Cefditoren pivoxil is not detected in faecal extracts or in urine. The pivalate portion is eliminated through renal excretion as the conjugated pivaloylcarnitine.
Special populations: Gender: Pharmacokinetics of cefditoren pivoxil do not show clinically relevant differences between males and females.
Elderly: Plasma levels of cefditoren in elderly subjects (over 65 years) show Cmax and AUC that are approximately 26% and 33% higher than in younger adults. However, no dose adjustment is required except in cases of advanced hepatic and/or renal insufficiency.
Renal insufficiency: After multiple doses of cefditoren pivoxil 400 mg to patients with moderate to severe renal impairment, Cmax was 2-fold and AUC between 2.5 and 3-fold than those observed in normal healthy volunteers (see Dosage & Administration). There are no data available for patients undergoing dialysis.
Hepatic insufficiency: In mild hepatic insufficiency (Child-Pugh A) to moderate hepatic insufficiency (Child-Pugh B), multiple doses of 400 mg cefditoren pivoxil gave a slight increase in pharmacokinetic parameters compared to normal subjects.
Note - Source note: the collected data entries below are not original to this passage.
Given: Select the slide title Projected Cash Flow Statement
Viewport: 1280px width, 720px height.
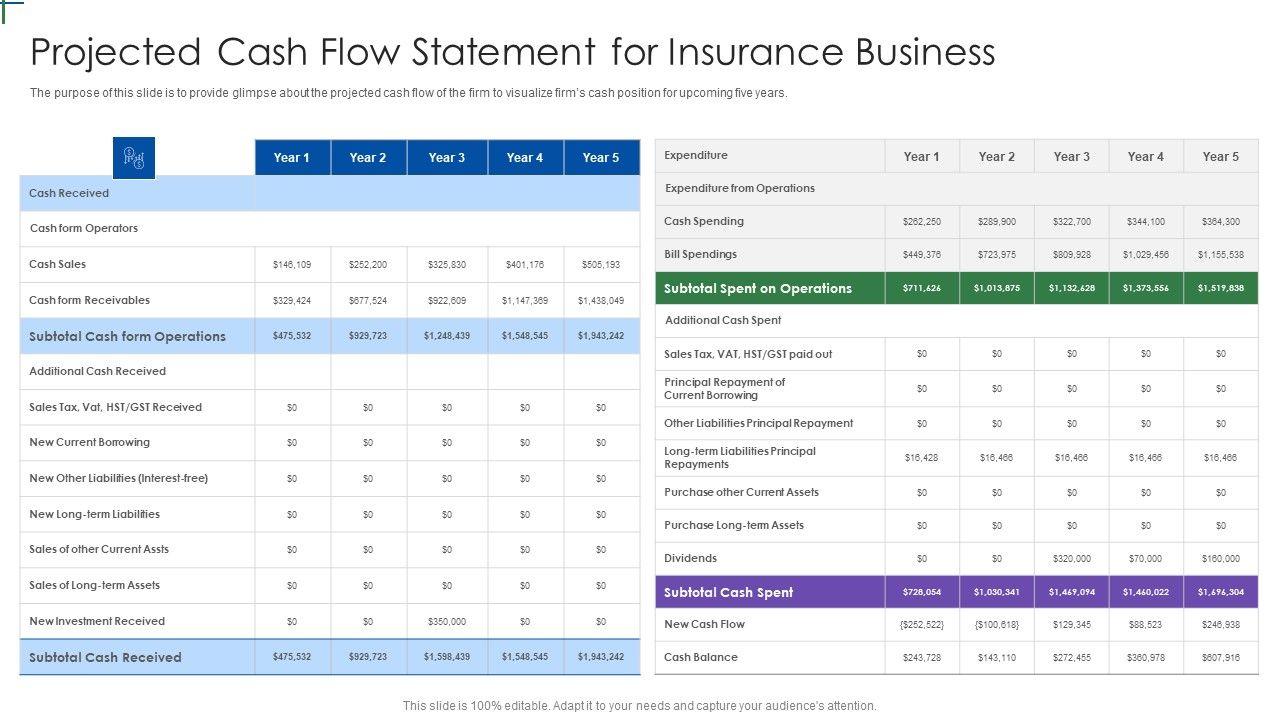Looking at the screenshot, I should [x=512, y=52].
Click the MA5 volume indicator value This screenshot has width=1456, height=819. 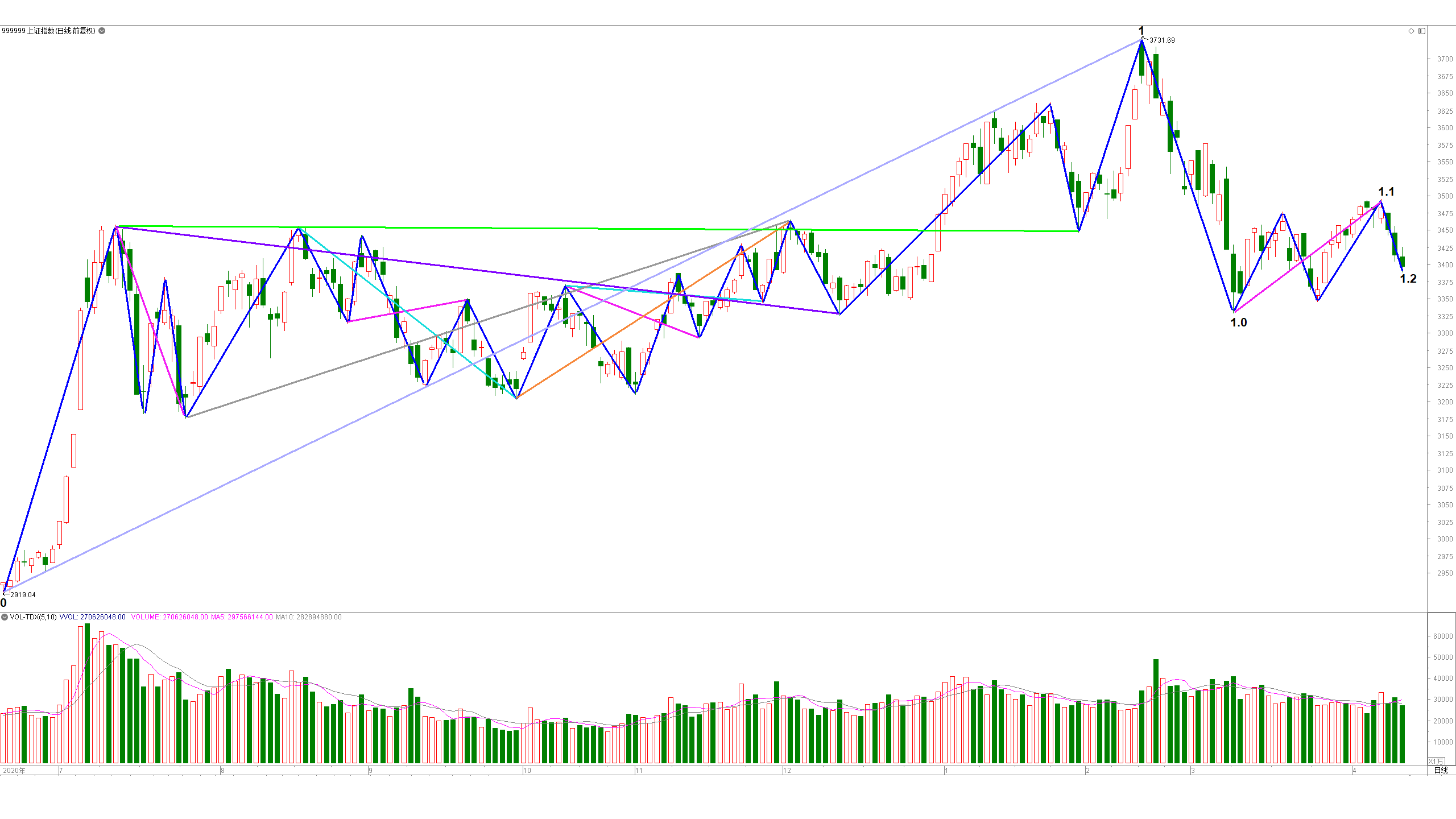click(x=242, y=617)
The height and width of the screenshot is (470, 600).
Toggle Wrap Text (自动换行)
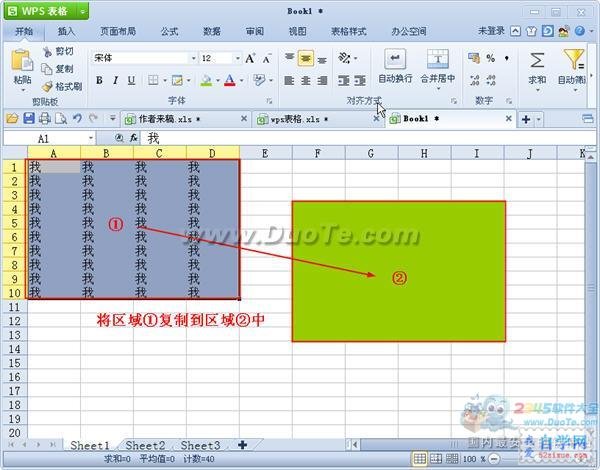point(395,60)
No data are available in patients with severe insufficiency (Child-Pugh C) (See Dosage & Administration).
Toxicology: Preclinical safety data: 200 mg tablet: Non-clinical data reveal no special hazard for humans based on conventional studies of safety pharmacology, repeated dose toxicity, genotoxicity and toxicity to reproduction.
Studies to evaluate the carcinogenic potential of cefditoren pivoxil have not been performed.